**REQUIREMENT**
Swap each "Image resolution" in the data below for "Display resolution" and write out all the lines again, with nothing else changed.

**RECORDS SUPPLIED**
================================
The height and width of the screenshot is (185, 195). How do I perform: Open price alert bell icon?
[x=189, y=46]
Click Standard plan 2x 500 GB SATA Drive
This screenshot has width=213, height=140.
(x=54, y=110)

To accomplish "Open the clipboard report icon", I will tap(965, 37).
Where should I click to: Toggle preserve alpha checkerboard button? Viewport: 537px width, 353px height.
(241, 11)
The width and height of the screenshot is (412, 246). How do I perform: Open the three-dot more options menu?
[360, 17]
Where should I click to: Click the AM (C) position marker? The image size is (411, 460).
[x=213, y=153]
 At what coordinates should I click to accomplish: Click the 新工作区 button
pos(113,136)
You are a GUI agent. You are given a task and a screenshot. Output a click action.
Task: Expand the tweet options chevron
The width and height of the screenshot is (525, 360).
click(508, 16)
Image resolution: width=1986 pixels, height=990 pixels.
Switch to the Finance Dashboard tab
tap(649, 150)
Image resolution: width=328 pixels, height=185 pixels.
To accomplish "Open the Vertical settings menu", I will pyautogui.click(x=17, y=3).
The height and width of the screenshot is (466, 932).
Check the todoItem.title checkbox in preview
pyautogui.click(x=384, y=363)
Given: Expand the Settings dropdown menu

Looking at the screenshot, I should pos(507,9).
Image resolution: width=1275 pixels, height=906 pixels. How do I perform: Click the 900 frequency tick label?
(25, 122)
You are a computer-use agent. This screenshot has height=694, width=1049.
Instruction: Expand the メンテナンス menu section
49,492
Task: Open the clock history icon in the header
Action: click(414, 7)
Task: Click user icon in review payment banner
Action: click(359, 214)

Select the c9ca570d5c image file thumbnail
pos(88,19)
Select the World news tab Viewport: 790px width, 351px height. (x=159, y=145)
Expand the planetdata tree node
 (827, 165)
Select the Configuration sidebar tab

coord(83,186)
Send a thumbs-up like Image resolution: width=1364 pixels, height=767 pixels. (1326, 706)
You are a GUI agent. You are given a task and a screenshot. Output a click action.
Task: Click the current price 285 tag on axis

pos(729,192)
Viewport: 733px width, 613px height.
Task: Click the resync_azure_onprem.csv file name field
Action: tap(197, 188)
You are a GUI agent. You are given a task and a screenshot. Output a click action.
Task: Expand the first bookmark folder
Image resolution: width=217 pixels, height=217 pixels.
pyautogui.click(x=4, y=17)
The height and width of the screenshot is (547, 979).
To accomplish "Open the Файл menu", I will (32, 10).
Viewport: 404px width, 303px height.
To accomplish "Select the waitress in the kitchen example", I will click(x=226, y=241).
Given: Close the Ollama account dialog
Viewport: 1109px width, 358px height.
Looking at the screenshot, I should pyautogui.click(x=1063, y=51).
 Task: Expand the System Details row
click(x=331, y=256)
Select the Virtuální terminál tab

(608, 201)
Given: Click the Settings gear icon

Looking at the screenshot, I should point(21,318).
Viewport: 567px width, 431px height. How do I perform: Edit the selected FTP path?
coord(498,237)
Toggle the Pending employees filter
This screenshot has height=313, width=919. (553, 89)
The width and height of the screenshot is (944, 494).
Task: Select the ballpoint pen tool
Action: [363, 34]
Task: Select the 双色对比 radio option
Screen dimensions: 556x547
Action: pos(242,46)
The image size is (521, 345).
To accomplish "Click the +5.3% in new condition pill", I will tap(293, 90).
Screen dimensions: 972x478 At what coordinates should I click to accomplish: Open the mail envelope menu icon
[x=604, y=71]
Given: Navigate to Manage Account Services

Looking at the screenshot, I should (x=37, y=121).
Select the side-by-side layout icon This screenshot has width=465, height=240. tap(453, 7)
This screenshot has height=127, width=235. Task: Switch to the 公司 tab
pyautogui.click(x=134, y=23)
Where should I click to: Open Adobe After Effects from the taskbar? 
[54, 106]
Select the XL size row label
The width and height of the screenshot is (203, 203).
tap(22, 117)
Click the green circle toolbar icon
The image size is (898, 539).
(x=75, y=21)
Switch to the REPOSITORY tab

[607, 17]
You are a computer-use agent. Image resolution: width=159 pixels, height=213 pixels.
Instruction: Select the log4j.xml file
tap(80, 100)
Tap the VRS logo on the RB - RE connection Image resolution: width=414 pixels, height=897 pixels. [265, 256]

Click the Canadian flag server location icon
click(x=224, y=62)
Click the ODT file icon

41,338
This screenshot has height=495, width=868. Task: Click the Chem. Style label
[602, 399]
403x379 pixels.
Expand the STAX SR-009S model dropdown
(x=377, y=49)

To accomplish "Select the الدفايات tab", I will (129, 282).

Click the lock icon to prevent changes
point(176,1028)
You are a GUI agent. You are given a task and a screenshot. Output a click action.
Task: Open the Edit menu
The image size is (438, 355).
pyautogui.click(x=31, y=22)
================================
**TASK SOLUTION**
The height and width of the screenshot is (185, 195). How do I perform: Open price alert bell icon?
[x=189, y=46]
Click Standard plan 2x 500 GB SATA Drive
This screenshot has width=213, height=140.
(x=54, y=110)

To accomplish "Open the clipboard report icon", I will tap(965, 37).
Where should I click to: Toggle preserve alpha checkerboard button? Viewport: 537px width, 353px height.
(241, 11)
The width and height of the screenshot is (412, 246). How do I perform: Open the three-dot more options menu?
[360, 17]
Where should I click to: Click the AM (C) position marker? The image size is (411, 460).
[x=213, y=153]
 At what coordinates should I click to accomplish: Click the 新工作区 button
pos(113,136)
You are a GUI agent. You are given a task and a screenshot. Output a click action.
Task: Expand the tweet options chevron
The width and height of the screenshot is (525, 360).
click(508, 16)
Display resolution: width=1986 pixels, height=990 pixels.
Switch to the Finance Dashboard tab
tap(649, 150)
Display resolution: width=328 pixels, height=185 pixels.
To accomplish "Open the Vertical settings menu", I will pyautogui.click(x=17, y=3).
The height and width of the screenshot is (466, 932).
Check the todoItem.title checkbox in preview
pyautogui.click(x=384, y=363)
Given: Expand the Settings dropdown menu

Looking at the screenshot, I should pos(507,9).
Display resolution: width=1275 pixels, height=906 pixels. How do I perform: Click the 900 frequency tick label?
(25, 122)
You are a computer-use agent. This screenshot has height=694, width=1049.
Instruction: Expand the メンテナンス menu section
49,492
Task: Open the clock history icon in the header
Action: click(414, 7)
Task: Click user icon in review payment banner
Action: click(359, 214)

Select the c9ca570d5c image file thumbnail
pos(88,19)
Select the World news tab Viewport: 790px width, 351px height. (x=159, y=145)
Expand the planetdata tree node
 (827, 165)
Select the Configuration sidebar tab

coord(83,186)
Send a thumbs-up like Display resolution: width=1364 pixels, height=767 pixels. (1326, 706)
You are a GUI agent. You are given a task and a screenshot. Output a click action.
Task: Click the current price 285 tag on axis

pos(729,192)
Viewport: 733px width, 613px height.
Task: Click the resync_azure_onprem.csv file name field
Action: tap(197, 188)
You are a GUI agent. You are given a task and a screenshot. Output a click action.
Task: Expand the first bookmark folder
Display resolution: width=217 pixels, height=217 pixels.
pyautogui.click(x=4, y=17)
The height and width of the screenshot is (547, 979).
To accomplish "Open the Файл menu", I will (32, 10).
Viewport: 404px width, 303px height.
To accomplish "Select the waitress in the kitchen example", I will click(x=226, y=241).
Given: Close the Ollama account dialog
Viewport: 1109px width, 358px height.
Looking at the screenshot, I should pyautogui.click(x=1063, y=51).
 Task: Expand the System Details row
click(x=331, y=256)
Select the Virtuální terminál tab

(608, 201)
Given: Click the Settings gear icon

Looking at the screenshot, I should point(21,318).
Viewport: 567px width, 431px height. How do I perform: Edit the selected FTP path?
coord(498,237)
Toggle the Pending employees filter
This screenshot has height=313, width=919. (553, 89)
The width and height of the screenshot is (944, 494).
Task: Select the ballpoint pen tool
Action: [363, 34]
Task: Select the 双色对比 radio option
Screen dimensions: 556x547
Action: pos(242,46)
The image size is (521, 345).
To accomplish "Click the +5.3% in new condition pill", I will tap(293, 90).
Screen dimensions: 972x478 At what coordinates should I click to accomplish: Open the mail envelope menu icon
[x=604, y=71]
Given: Navigate to Manage Account Services

Looking at the screenshot, I should (x=37, y=121).
Select the side-by-side layout icon This screenshot has width=465, height=240. tap(453, 7)
This screenshot has height=127, width=235. Task: Switch to the 公司 tab
pyautogui.click(x=134, y=23)
Where should I click to: Open Adobe After Effects from the taskbar? 
[54, 106]
Select the XL size row label
The width and height of the screenshot is (203, 203).
tap(22, 117)
Click the green circle toolbar icon
The image size is (898, 539).
(x=75, y=21)
Switch to the REPOSITORY tab

[607, 17]
You are a computer-use agent. Display resolution: width=159 pixels, height=213 pixels.
Instruction: Select the log4j.xml file
tap(80, 100)
Tap the VRS logo on the RB - RE connection Display resolution: width=414 pixels, height=897 pixels. [265, 256]

Click the Canadian flag server location icon
click(x=224, y=62)
Click the ODT file icon

41,338
This screenshot has height=495, width=868. Task: Click the Chem. Style label
[602, 399]
403x379 pixels.
Expand the STAX SR-009S model dropdown
(x=377, y=49)

To accomplish "Select the الدفايات tab", I will (129, 282).

Click the lock icon to prevent changes
point(176,1028)
You are a GUI agent. You are given a task and a screenshot. Output a click action.
Task: Open the Edit menu
The image size is (438, 355).
pyautogui.click(x=31, y=22)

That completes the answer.